Screenshot grounding data
-*-

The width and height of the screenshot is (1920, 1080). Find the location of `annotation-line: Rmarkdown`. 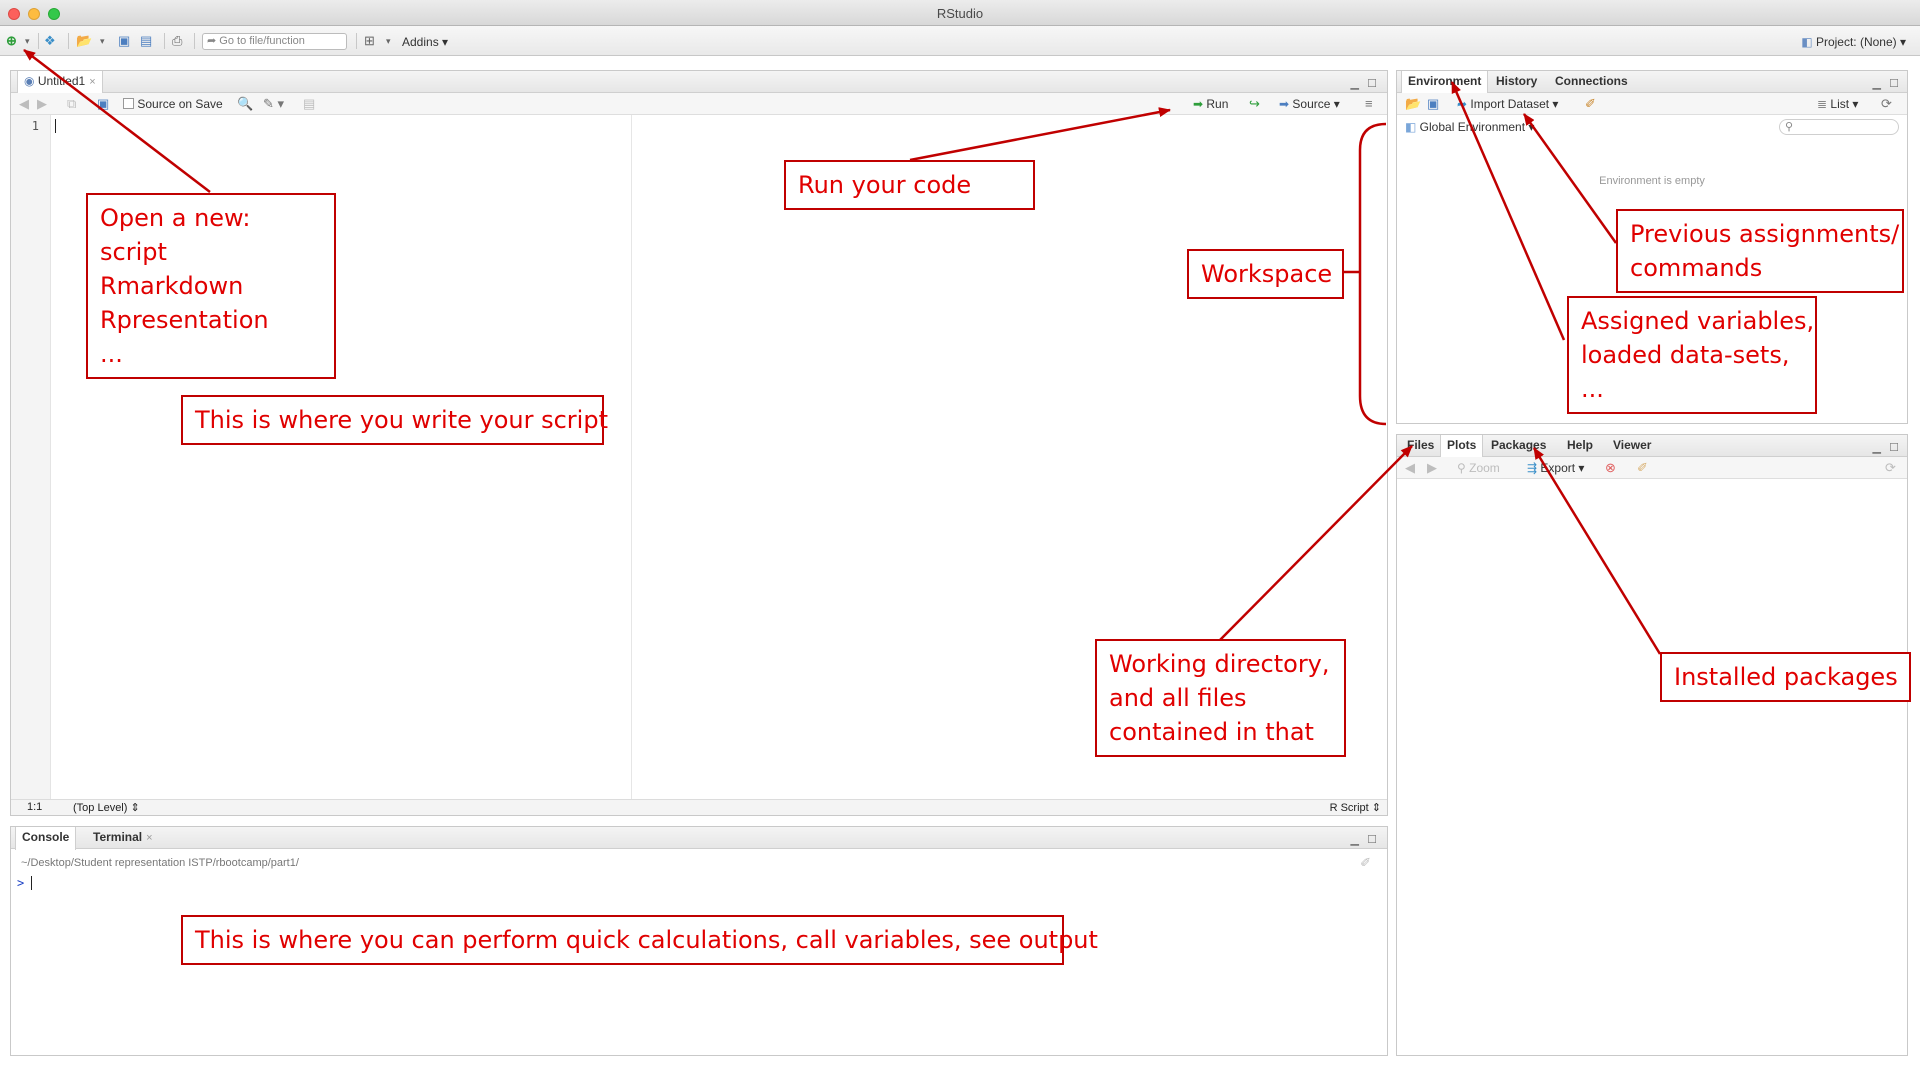

annotation-line: Rmarkdown is located at coordinates (172, 286).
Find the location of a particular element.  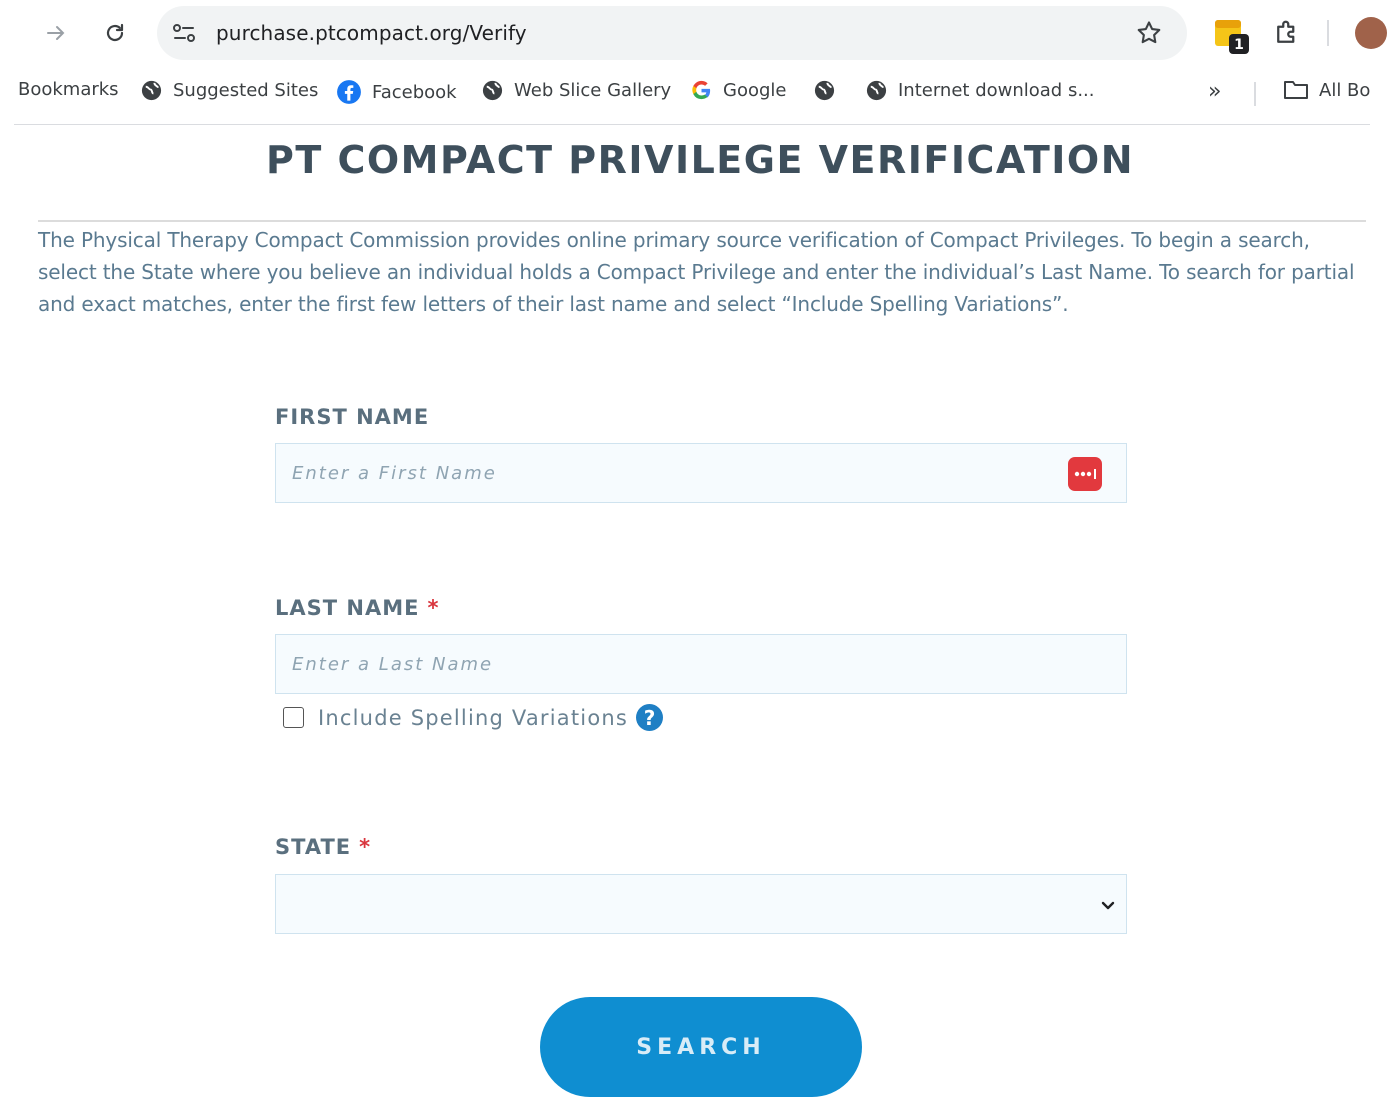

folder-icon is located at coordinates (1296, 90).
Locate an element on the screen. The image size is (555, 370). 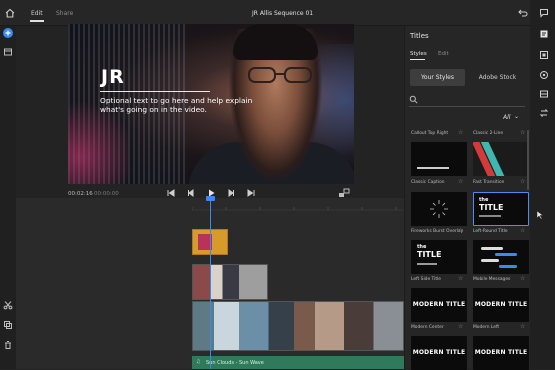
title-thumb-modern-3: MODERN TITLE is located at coordinates (439, 353).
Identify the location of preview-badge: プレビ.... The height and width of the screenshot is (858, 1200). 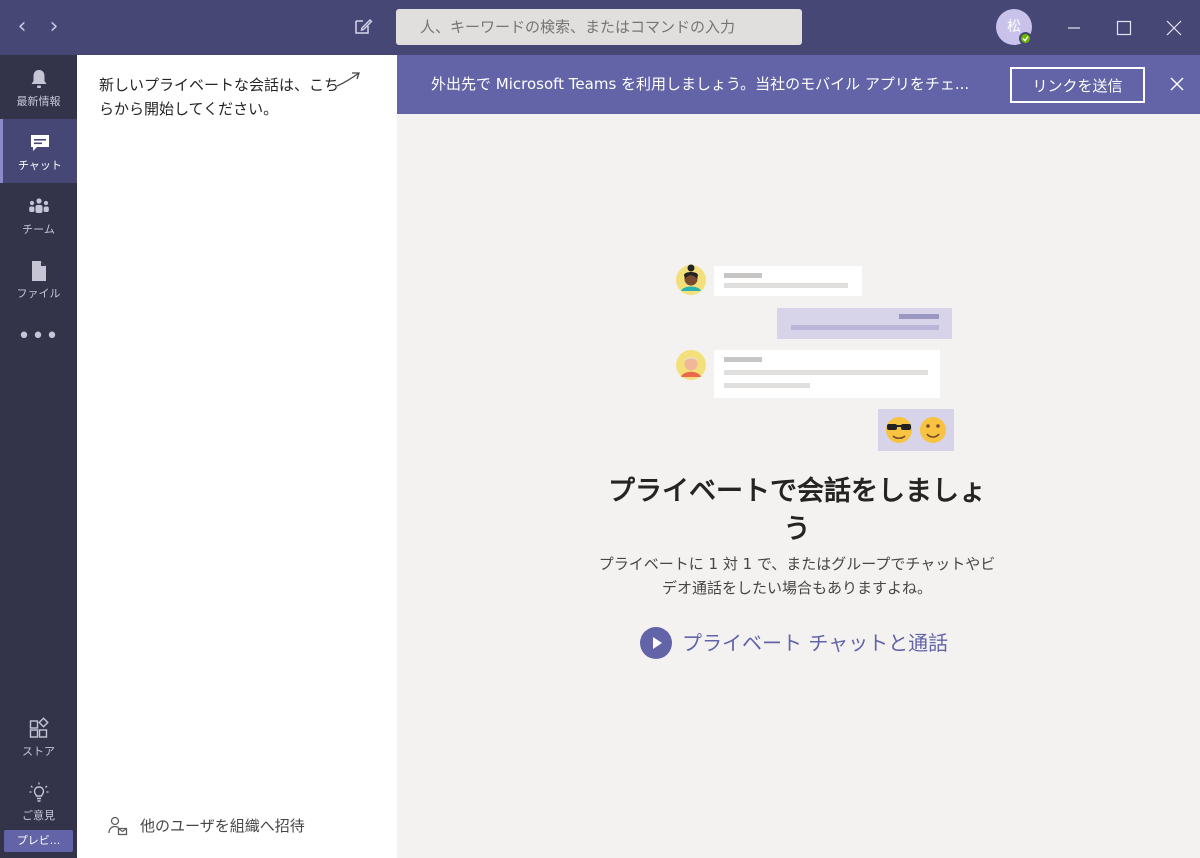
(38, 841).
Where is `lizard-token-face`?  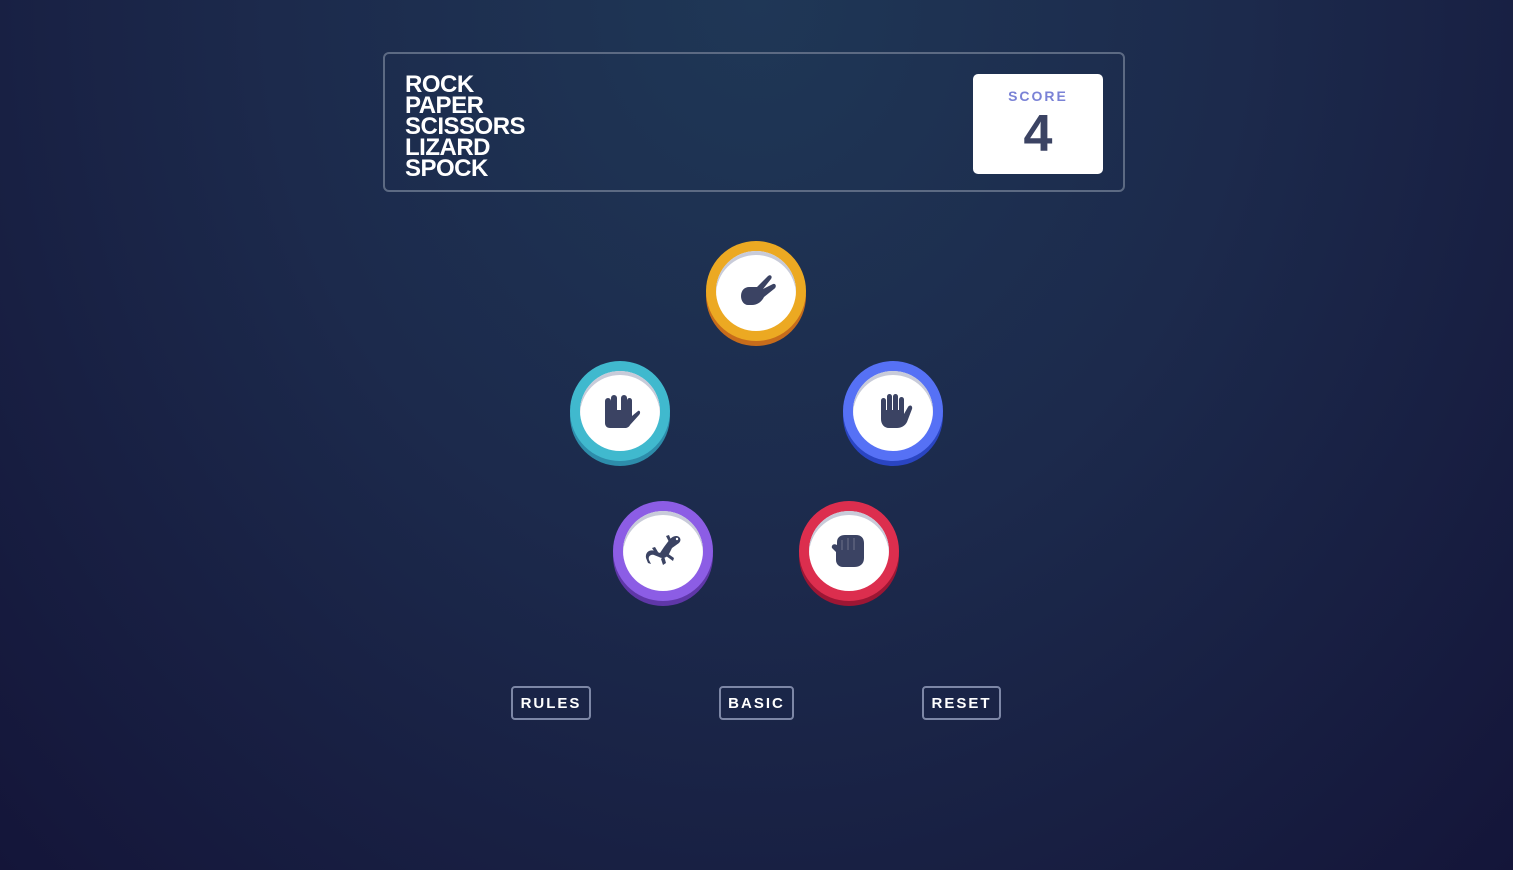
lizard-token-face is located at coordinates (663, 551).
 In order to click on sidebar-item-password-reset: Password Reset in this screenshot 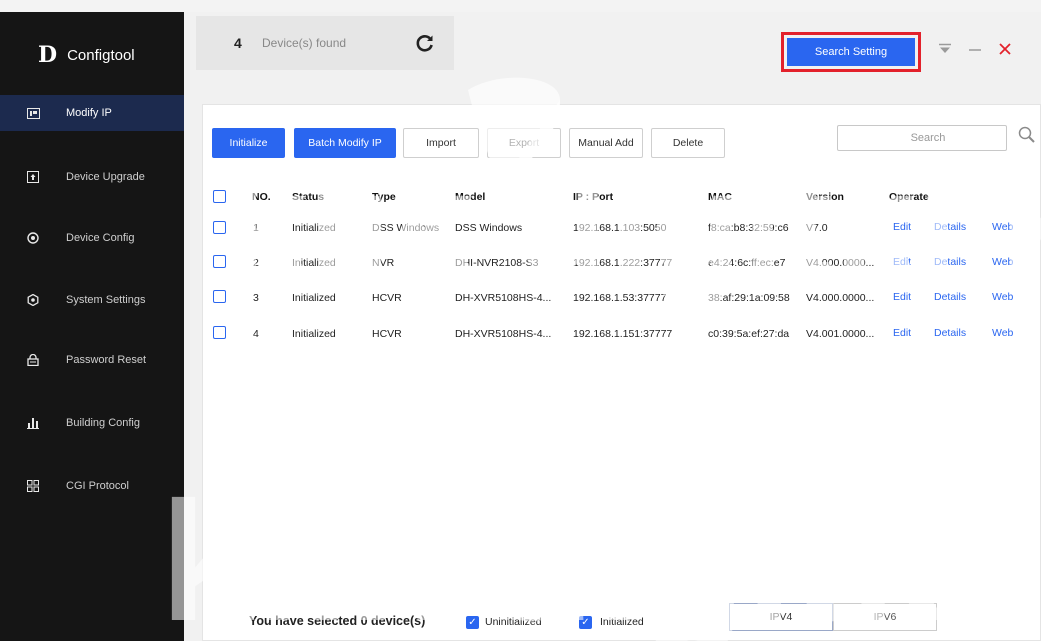, I will do `click(92, 360)`.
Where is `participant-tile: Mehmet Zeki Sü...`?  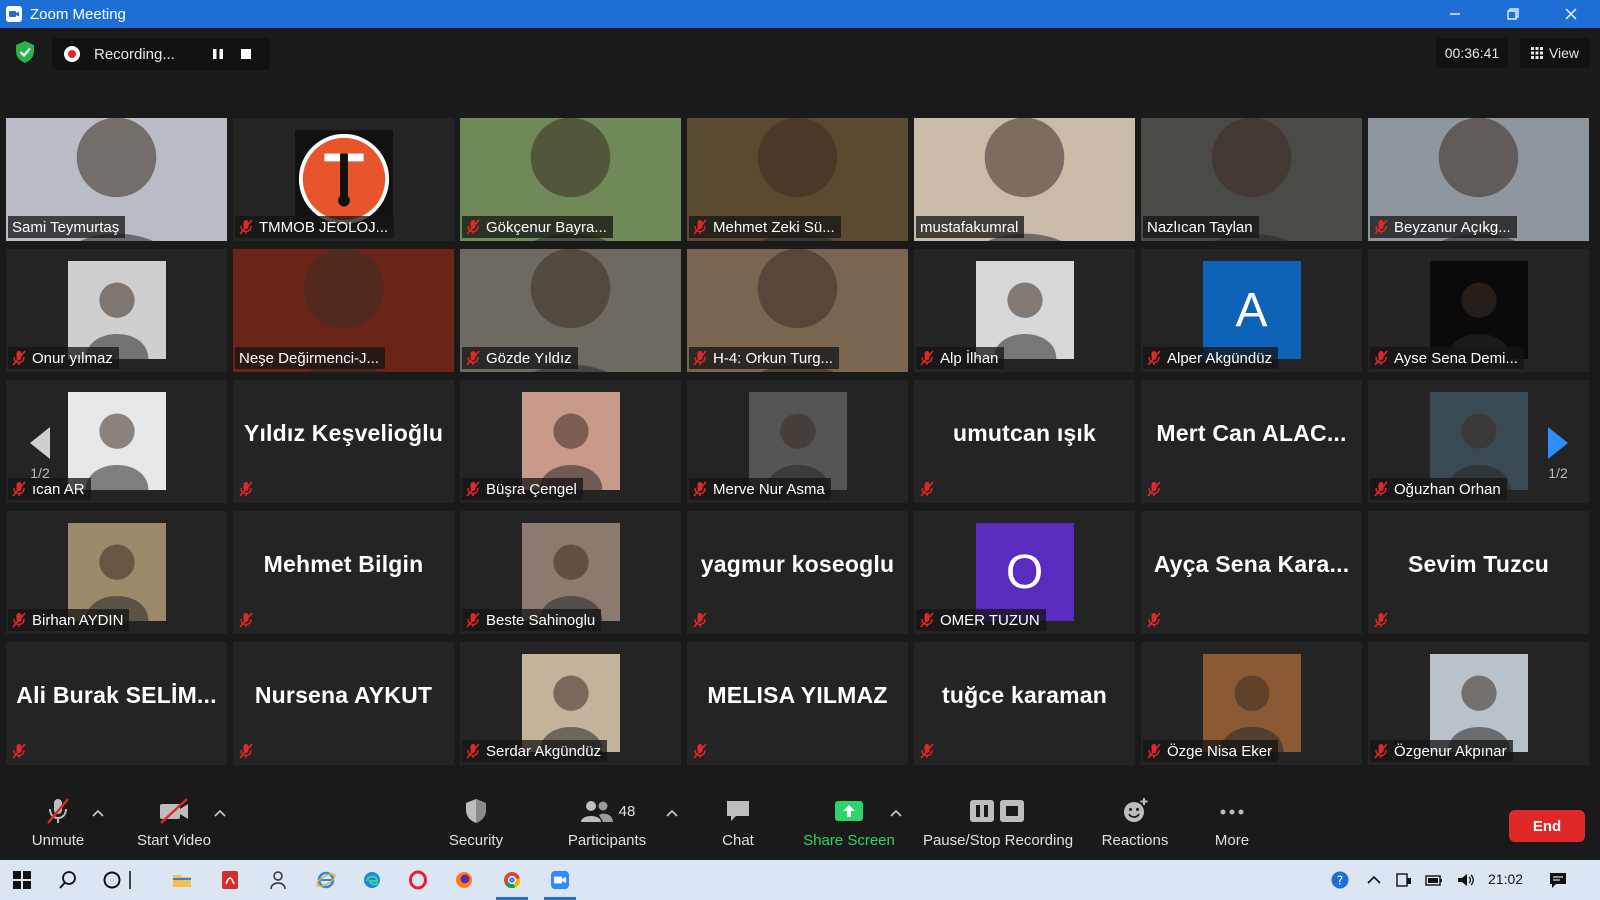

-*-

__Problem to solve__
Please extract the rows word for word, starting at the very beginning and ending with the line that contains "annotation-line: Rmarkdown is", both ends included. Leave the pictures out of your answer.

__Response to the task__
The width and height of the screenshot is (1920, 1080). Find the location of `annotation-line: Rmarkdown`. 

annotation-line: Rmarkdown is located at coordinates (172, 286).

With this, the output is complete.